My first blog in the series was entitled “Many Jobless People Get ZERO Unemployment Benefits.” The series was inspired by my anger over the debate about extending unemployment insurance benefits. During the debate, I didn’t hear anyone say that millions of people have never received a penny in unemployment benefits because they’re independent workers. We are 42 million strong, according to an outdated 2006 report by the U.S. Department of Labor’s Bureau of Labor Statistics (BLS).
I don’t know how many people make sure they find out what the U.S. unemployment rate is on the first Friday of every month, which is generally when the U.S. Department of Labor releases a report based on the previous month’s numbers, but I’m one of them.
Consequently, I’m an idiot.
The unemployment rate is a sham -- and I have known that from the first second that I learned that people who worked full time could not receive unemployment insurance benefits if they were not categorized as employees by whoever paid them. And I learned this fact in the 20th century.
The fact that there are 42 million independent workers leads me to believe that the U.S. unemployment rate is way……………………………….............way higher than the U.S. Department of Labor’s claim that it is 6.7 percent.
Almost by definition, independent workers have a more unstable income. We often get more interesting assignments, have a more flexible schedule, and are exposed to more lucrative opportunities than full-time employees, but we also earn zero on days we want to work but there’s nothing available.
The PBS NewsHour concluded a few months ago that when the unemployment rate was officially 7.3 percent it was actually 15.9 percent.

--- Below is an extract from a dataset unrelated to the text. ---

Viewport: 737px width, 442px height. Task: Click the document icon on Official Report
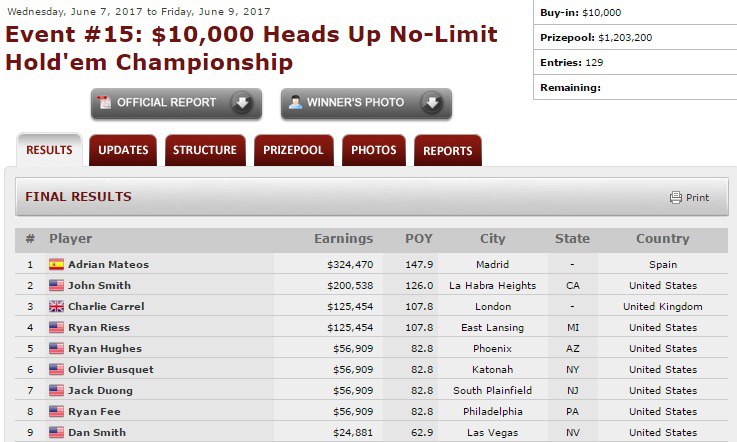(104, 102)
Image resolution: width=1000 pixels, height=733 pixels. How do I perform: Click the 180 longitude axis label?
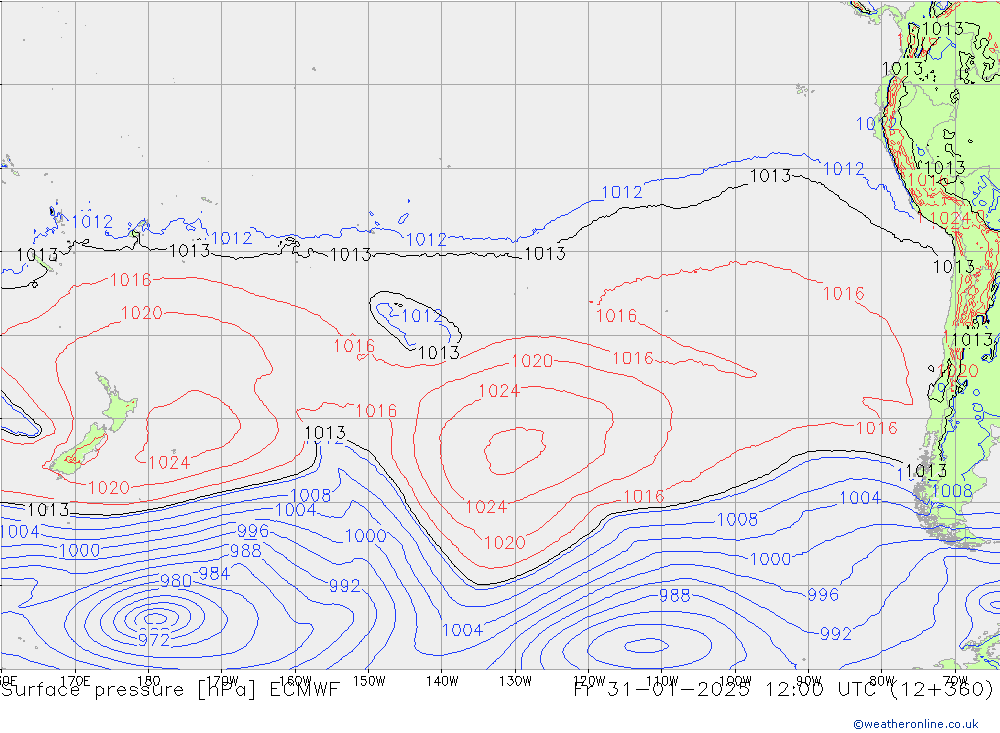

“The BLS surveys haven't kept up,“ wrote Horowitz. “They don't capture this type of independent, variable employment because they're not asking the right questions. The baseline question in the household survey is, "Last week, did you do any work for either pay or profit?"….The BLS still uses a standard workweek as the measure of employment, but there's a whole workforce out there that doesn't fit easily into that box. For many freelancers, full-time employment is really a series of short-term (or part-time) gigs and projects.”
Horowitz wrote that the definition of “employed” needs to be changed so it reflects “whether your income provides a sustainable life.”
“The unemployment numbers currently tell us whether a person is or is not going to a job, but they don't tell us much about the quality of that job -- from an economic or social viewpoint,” wrote Horowitz. “Instead of focusing on whether someone's job is full-time or part-time, how about asking if they have enough work to sustain a life?”
The blogs below Horowitz’s article are very interesting because some of them reflect the reality of being an independent worker -- who are often called free-lancers.
“We work seven days a week, and there's no vacation,“ wrote Jan Hall. “Sometimes we work and are stiffed for the pay, with no practical recourse. Often we work for as little as possible, just to beat out the other freelancers for the job. There's no health care, because it is beyond our reach. We go without heat in the winter in order to pay taxes.”
The bottom line is that the safety net for struggling independent workers has lots of holes in it. The leaders in the U.S. government -- Democrats and Republicans -- should be ashamed that it has known this for a long time and has done nothing about it.